El titerote levantó la voz para responder, pero sus palabras no fueron exactamente de respuesta.
— ¿No conocías a mi kzin, Kchula-Rrit? Es mi mascota.
A Luis casi se le atraganto el tequila. Las cuatro moles de piel anaranjada que ocupaban la mesa situada a las espaldas del titerote eran ni más ni menos que cuatro kzinti; y al oír las palabras del titerote los cuatro se volvieron enseñando sus aguzados dientes. Parecía una sonrisa, pero en un kzin esa mueca nunca es una sonrisa.
El apellido Rrit corresponde a la familia del Patriarca de Kzin. Luis apuró su copa y decidió que el detalle no tenía importancia.

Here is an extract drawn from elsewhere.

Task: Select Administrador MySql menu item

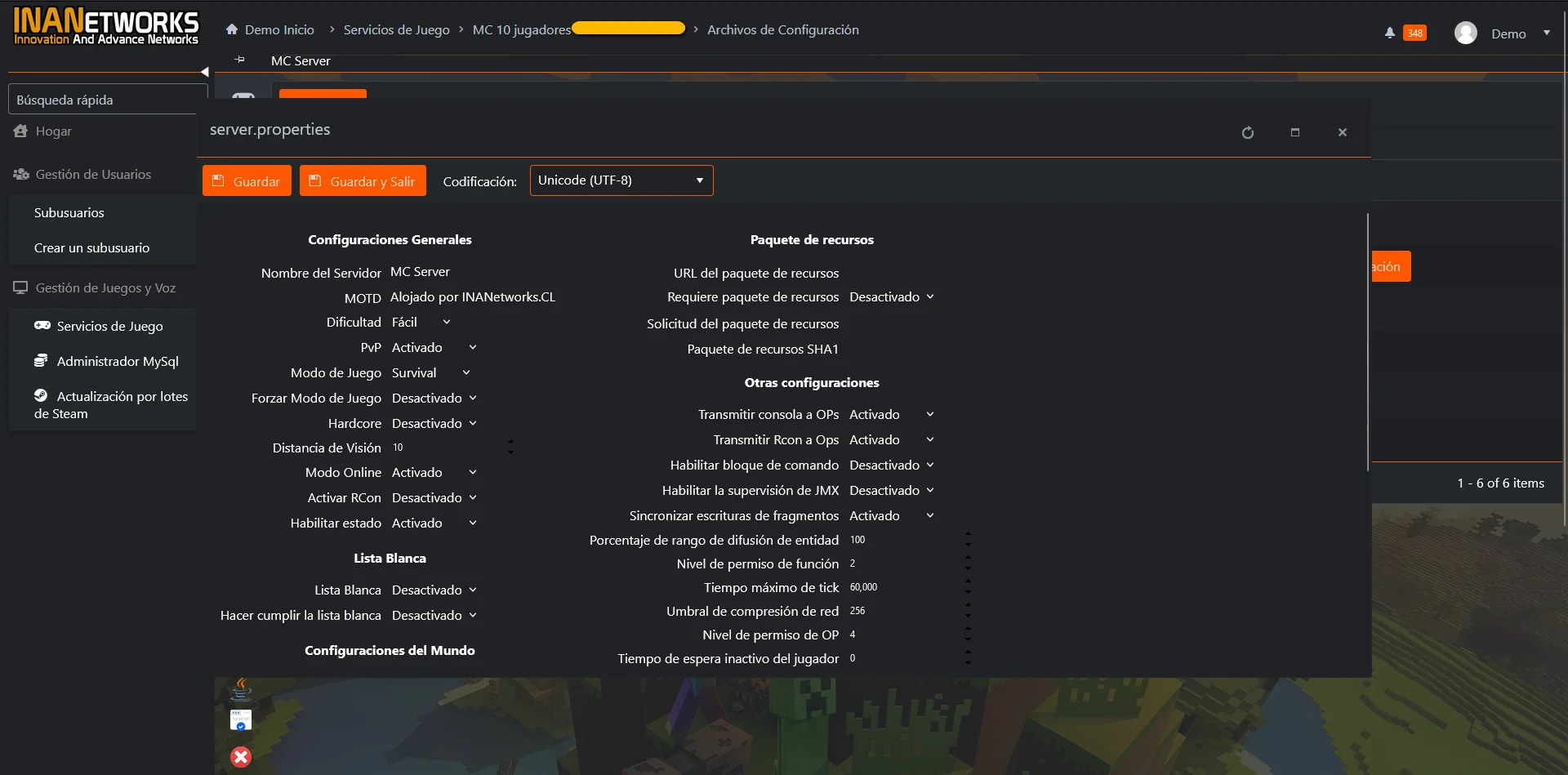Action: [117, 362]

El insulto hubiera sido mortal de todos modos y uno no podía ser devorado dos veces.
El kzin más próximo se puso de pie.
Un grueso pelaje anaranjado, con unas marcas negras sobre los ojos, cubría lo que podría haber sido un gordo gato romano de dos metros y medio de estatura. La gordura era toda músculo, liso y fuerte y curiosamente distribuido sobre un esqueleto igualmente curioso. Unas aguzadas y bien pulidas garras emergieron de sus vainas, en el extremo de unas manos que semejaban negros guantes de cuero.
El cuarto de tonelada de carnívoro racional miró al titerote de arriba abajo y dijo:
— ¿Cómo tienes la osadía de creerte con derecho a insultar al Patriarca de Kzin y no pagarlo con tu vida?
El titerote respondió de inmediato y sin un temblor en su voz:
— Yo fui el autor de la coz que recibió en la barriga un kzin llamado Capitán Chuft, en un mundo con círculos Beta Lyra; le rompí tres soportes de su estructura endoesquelética con mi casco trasero. Necesito un kzin valeroso.